◆ **AIM OF THE TASK**
Verbatim copy without images: return all of the data as it stands.

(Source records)
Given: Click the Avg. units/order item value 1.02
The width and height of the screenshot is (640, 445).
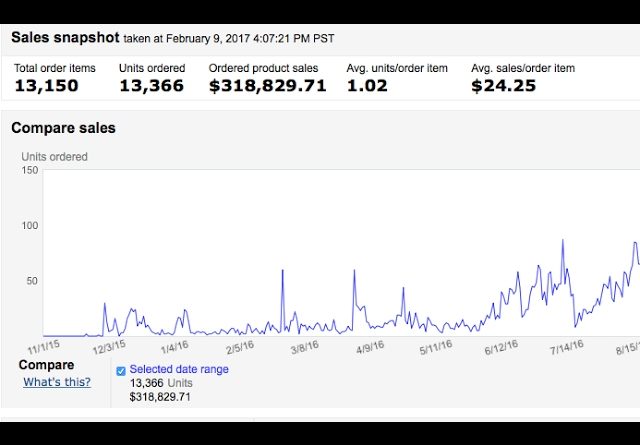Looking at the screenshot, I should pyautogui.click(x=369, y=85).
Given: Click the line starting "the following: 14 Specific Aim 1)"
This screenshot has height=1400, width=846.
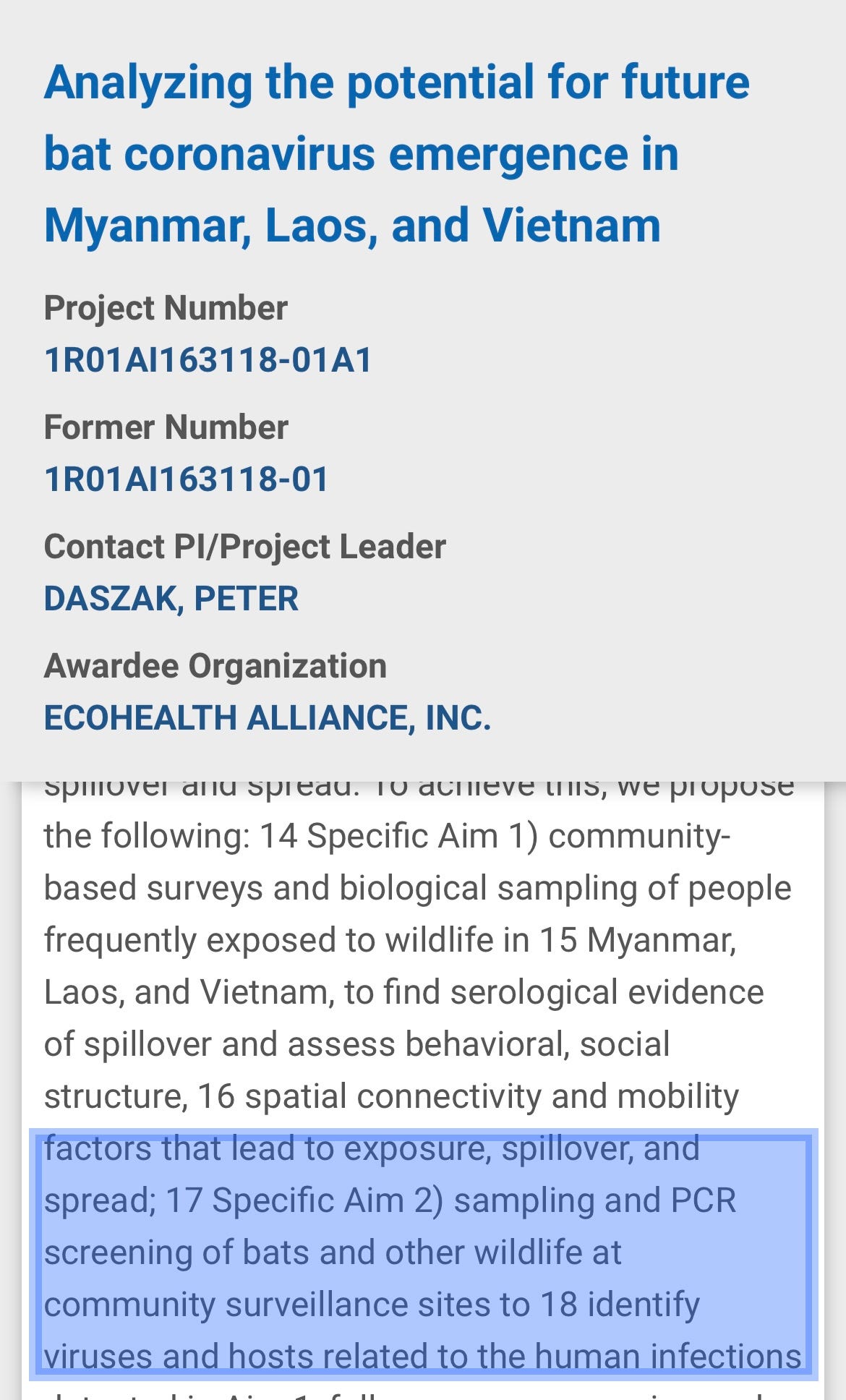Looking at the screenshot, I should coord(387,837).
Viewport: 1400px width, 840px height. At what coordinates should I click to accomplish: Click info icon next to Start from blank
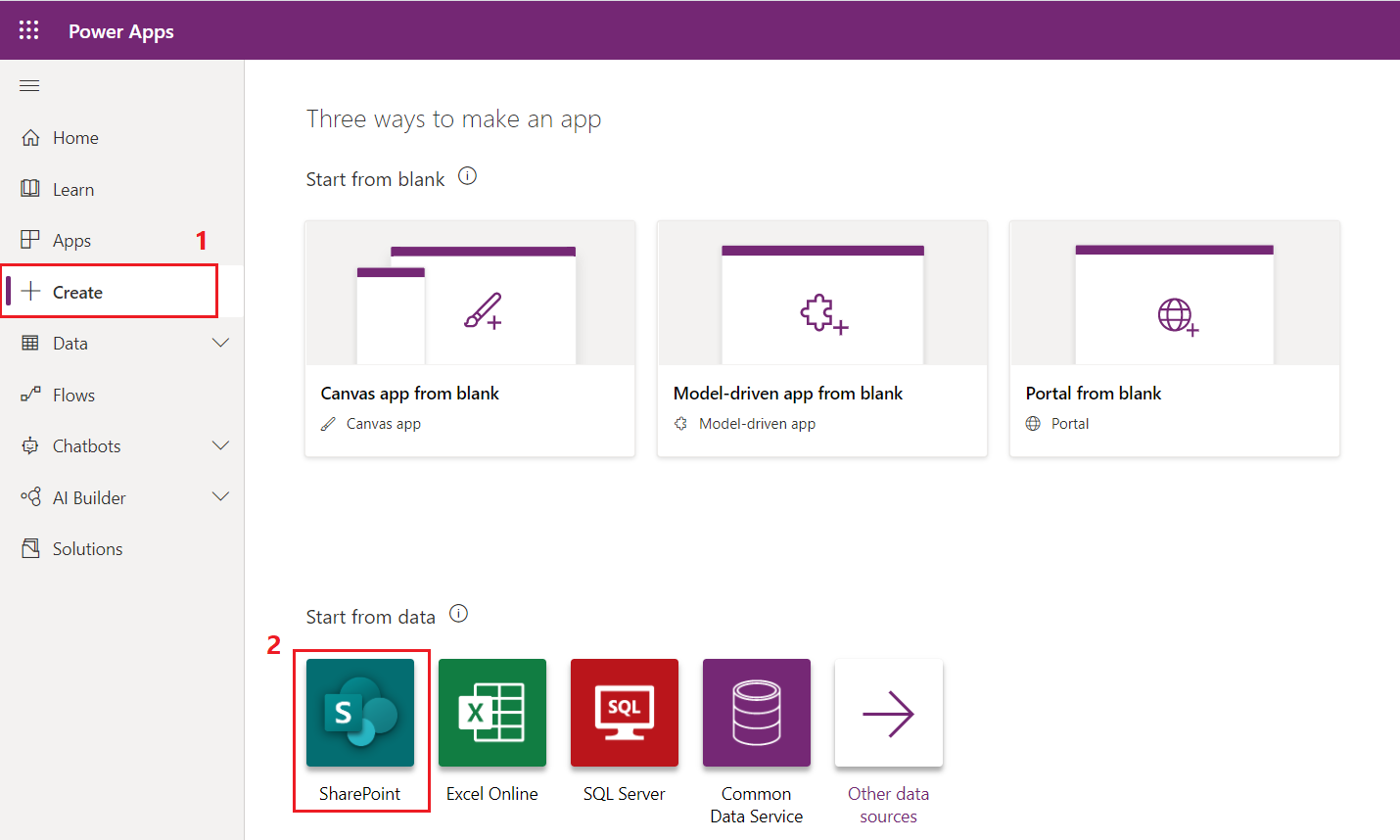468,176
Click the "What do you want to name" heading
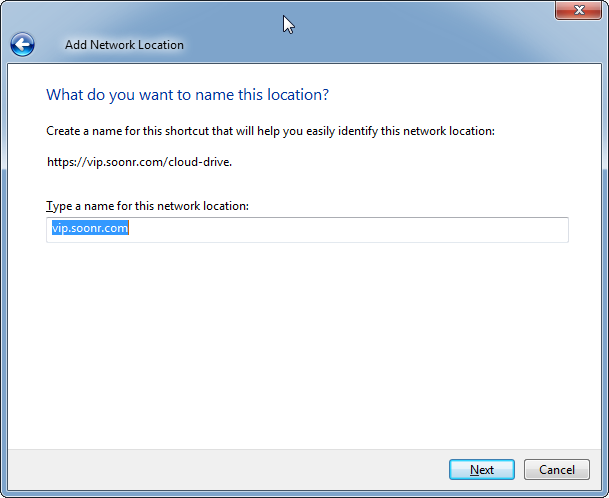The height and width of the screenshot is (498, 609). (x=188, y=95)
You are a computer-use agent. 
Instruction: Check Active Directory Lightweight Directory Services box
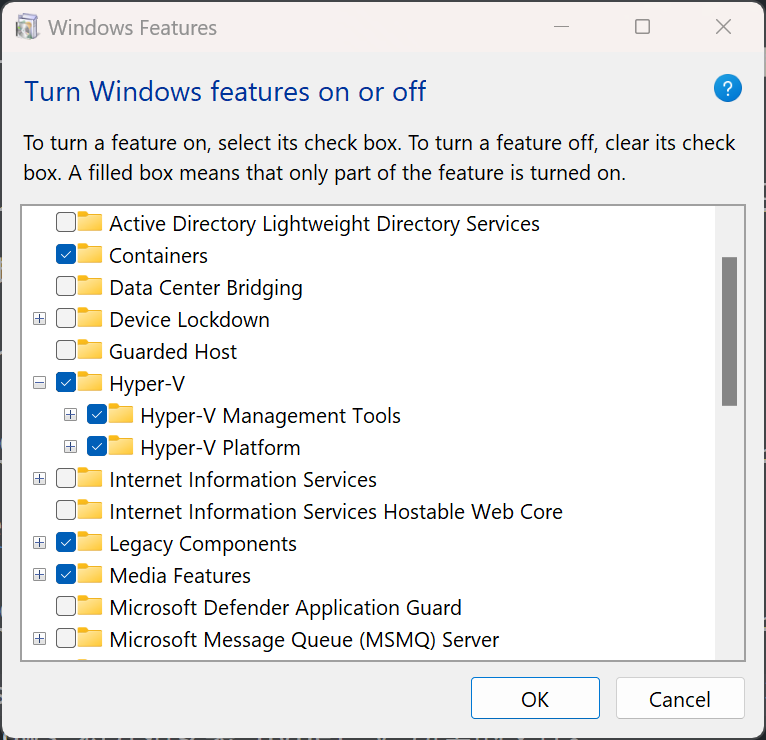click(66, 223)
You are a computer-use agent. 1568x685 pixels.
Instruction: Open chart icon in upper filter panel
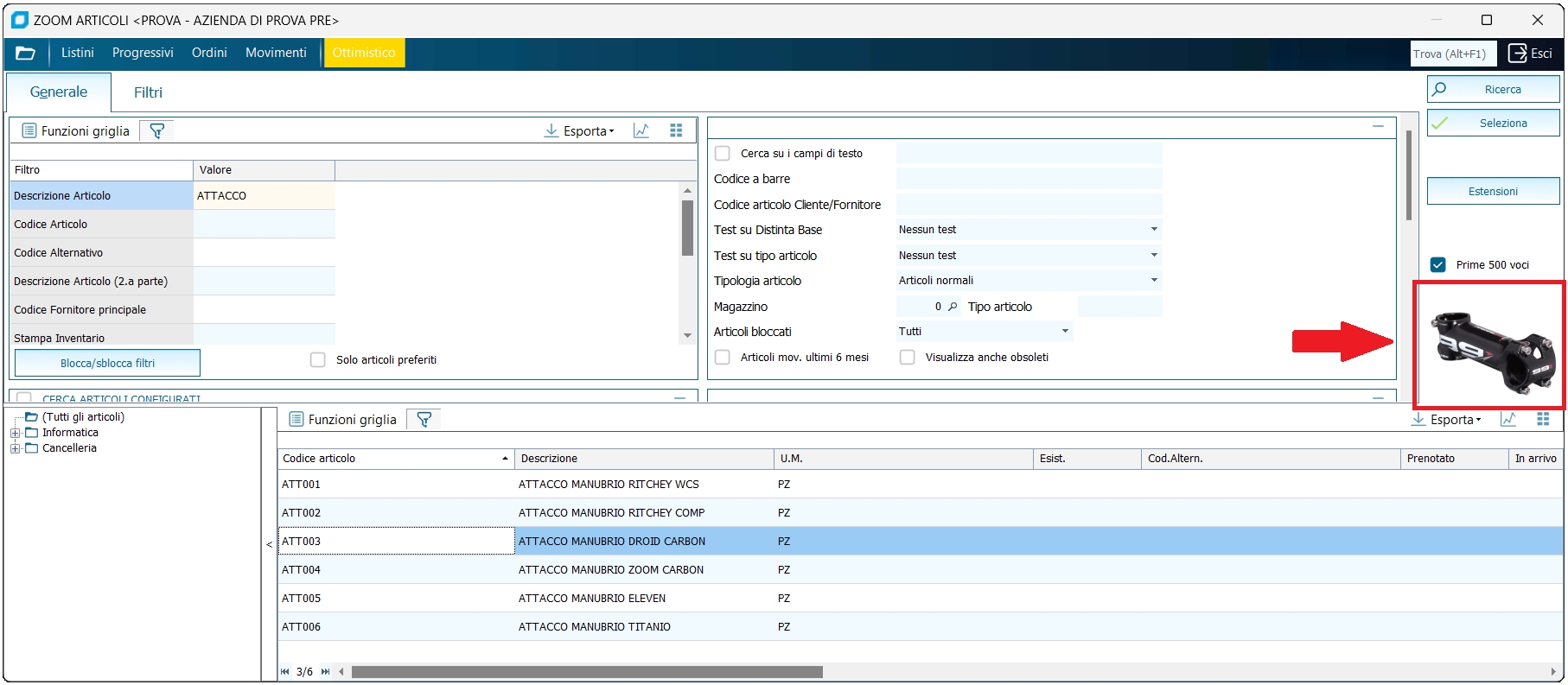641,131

◆ **ANSWER**
Given: Click the Avg. units/order item value 1.02
The width and height of the screenshot is (640, 445).
Looking at the screenshot, I should pyautogui.click(x=369, y=85).
Given: Click the line starting "the following: 14 Specific Aim 1)"
This screenshot has height=1400, width=846.
Looking at the screenshot, I should coord(387,837).
Viewport: 1400px width, 840px height. At what coordinates should I click to accomplish: Click info icon next to Start from blank
468,176
Click the "What do you want to name" heading
The height and width of the screenshot is (498, 609). (x=188, y=95)
You are a computer-use agent. 
Instruction: Check Active Directory Lightweight Directory Services box
click(66, 223)
You are a computer-use agent. 1568x685 pixels.
Instruction: Open chart icon in upper filter panel
641,131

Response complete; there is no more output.